43. The key issue on that approach is whether there is a sufficient connection between what is relied on to satisfy the functional test and what entities that are organically part of the administration or the executive of a state do.”

Charles J concluded that:

  • The Duchy is not a public authority under the EIRs. In fact, it has no legal personality at all. Its 1337 charter did not create a legal personality for the Duchy, and nor has anything else since. “The Duchy of Cornwall or the Duchy is no more than a name that has been used correctly to describe the possessions of the Duke of Cornwall (the Duchy estate), or to the Duke (or his title), or collectively and conveniently to describe the officers and persons who from time to time act for and on behalf of the Duke as the owner of the Duchy estate.”
  • The Duke is a public authority under the EIRs, but only in that he is a statutory Harbour Authority. i.e. the harbour and lighthouse authority for the harbour at St Mary’s on the Isles of Scilly. His status as Heir to the Throne (and the constitutional implications of that role), his entitlement to wreck/treasure rights and bona vacantia within the Duchy do not constitute functions of public administration for these purposes.
  • The Duke’s duty to disclose environmental information under the EIRs extends only to environmental information he holds as the Harbour Authority. Mr Bruton had not asked for any such information.

The last of the above issues is potentially of wider application, beyond the peculiarities of the Duchy. The “hybridity” question asks whether a limited range of public administrative functions triggers an entitlement to ask for all environmental under the EIRs, or only environmental information relating to those specific functions. Charles J’s conclusion was that the hybridity analysis for individuals (such as the Duke) was not necessarily the same as for water companies.
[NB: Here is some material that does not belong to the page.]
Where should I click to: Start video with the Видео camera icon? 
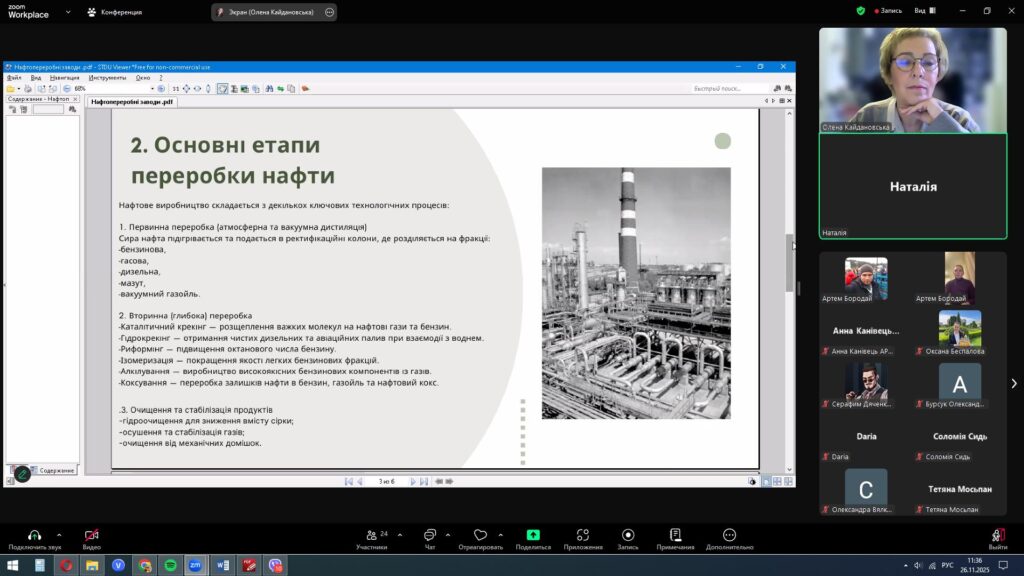(x=91, y=535)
In the case of individuals, the function-specific approach applies, and the EIRs have only a limited purchase on the Duke.

Charles J also concluded that the Duke’s functions as a Harbour Authority were de minimis. i.e. they were too slight to render him a whole-scale EIR public authority. See paragraph 158:

“If my view on the application of the hybridity principle to the Duke is wrong, I have concluded that applying a de minimis test the combination of the following factors:

  • the balance between on the one hand (a) the extent and onerous nature of the wider obligations and the invasion of private information they would trigger, and on the other (b) the importance of environmental information being made available and the wide ambit of the Directive that was intended, and
  • the comparatively very small amount of environmental information that the Duke would hold as a harbour authority when compared with all other environmental information he holds as a private landowner

excludes the Duke from being a public authority under the functional test.”
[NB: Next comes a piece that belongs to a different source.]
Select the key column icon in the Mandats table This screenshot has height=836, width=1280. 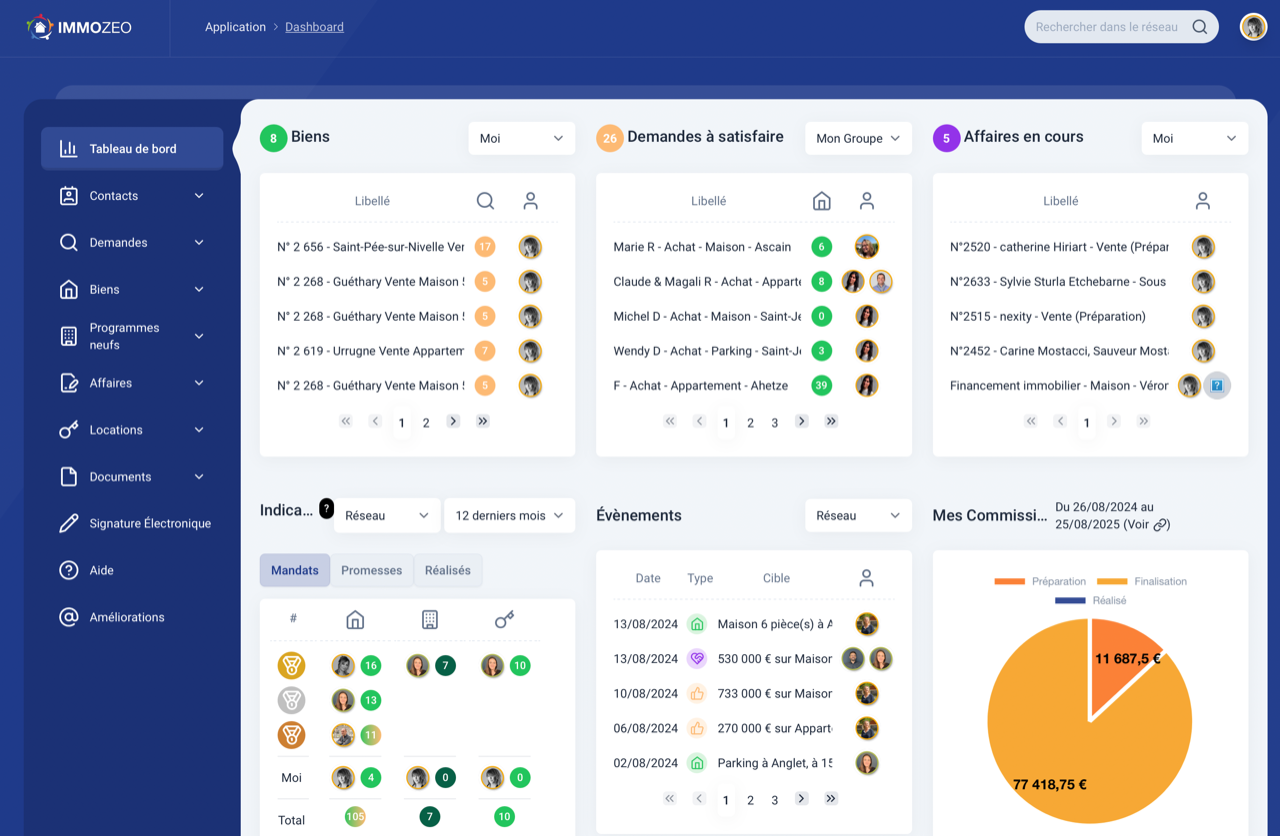[504, 619]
As it happens, it was acknowledged by all involved that the information requested by Mr Bruton was not held. The Bruton litigation was about the principled analysis of the Duchy and Duke under the EIRs. The UT’s analysis came down firmly in the Duchy/Duke’s favour.

11KBW representation aplenty: Karen Steyn QC and Joseph Barrett appeared for Mr Bruton, Anya Proops QC appeared for the ICO (as I did before the FTT) and Amy Rogers was junior counsel for the Duchy/Duke.